Thus, the landscape and challenges of “getting the mix right” have not lessened in the past 25 years, and, in fact, have become even more complicated. This paper attempts to provide a theoretical rationale and guide for instructional designers and teachers interested in developing distance education systems that are both effective and efficient in meeting diverse student learning needs.
Interaction has long been a defining and critical component of the educational process and context. Yet it is surprisingly difficult to find a clear and precise definition of this multifaceted concept in the education literature. In popular culture, the use of the term to describe everything from toasters to video games to holiday resorts, further confuses precise definition. I have discussed these varying definitions at greater length in an earlier document (Anderson, 2003), and so will confine discussion here to an acceptance of Wagner’s (1994) definition as “reciprocal events that require at least two objects and two actions. Interactions occur when these objects and events mutually influence one another” (p. 8). This definition departs from Daniel and Marquis’s stipulation that interaction should refer “in a restrictive manner to cover only those activities where the student is in two-way contact with another person (or persons)” (Daniel and Marquis, 1988, p. 339). As was articulated by Moore (1989), and Juler (1990), and as I too will argue, interaction between students and content has long been recognized as a critical component of both campus-based and distance education.
Interaction (or its derivative term interactivity) serves a variety of functions in the educational transaction. Sims (1999) has listed these functions as allowing for learner control, facilitating program adaptation based on learner input, allowing various forms of participation and communication, and as aiding the development of meaningful learning. In addition, interactivity is fundamental to creation of the learning communities espoused by Lipman (1991), Wenger (2001), and other educational theorists who focus on the critical role of community in learning. Finally, the value of another person’s perspective, usually gained through interaction, is a key learning component in constructivist learning theories (Jonassen, 1991), and in inducing mindfulness in learners (Langer, 1989).
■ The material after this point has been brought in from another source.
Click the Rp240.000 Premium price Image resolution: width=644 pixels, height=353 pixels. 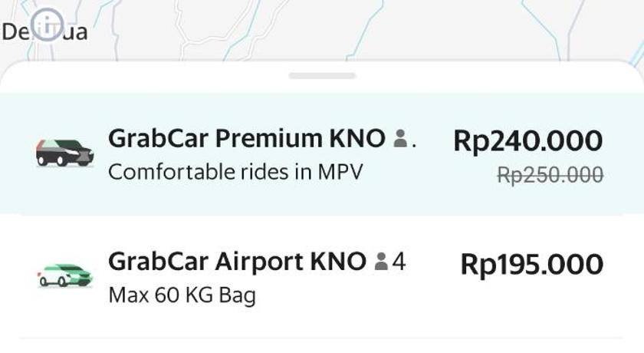click(527, 140)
Interaction has always been valued in education. As long ago as 1916, John Dewey referred to a form of internal interaction as the defining component of the educational process that occurs when the student transforms the inert information passed to them from another, and constructs it into knowledge with personal application and value (Dewey, 1916). Later, from a distance education perspective, Holmberg (1989) argued for the superiority of individualized interaction between student and tutor when supported by written postal correspondence or via real time telephone tutoring. Holmberg also introduced us to the idea of simulated interaction that defines the writing style appropriate for independent study models of distance education programming, which he referred to as “guided didactic interaction.” Garrison and Shale (1990) defined all forms of education (including that delivered at a distance) as essentially interactions between content, students, and teachers. Laurillard (1997) constructed an ideal conversational model of learning applicable to all forms of education in which interaction between students and teachers plays the critical role. Finally, Bates (1990) argued that interactivity should be the primary criteria for selecting media for educational delivery. Thus, there is a long history of study and recognition of the critical role of interaction in supporting and even defining education.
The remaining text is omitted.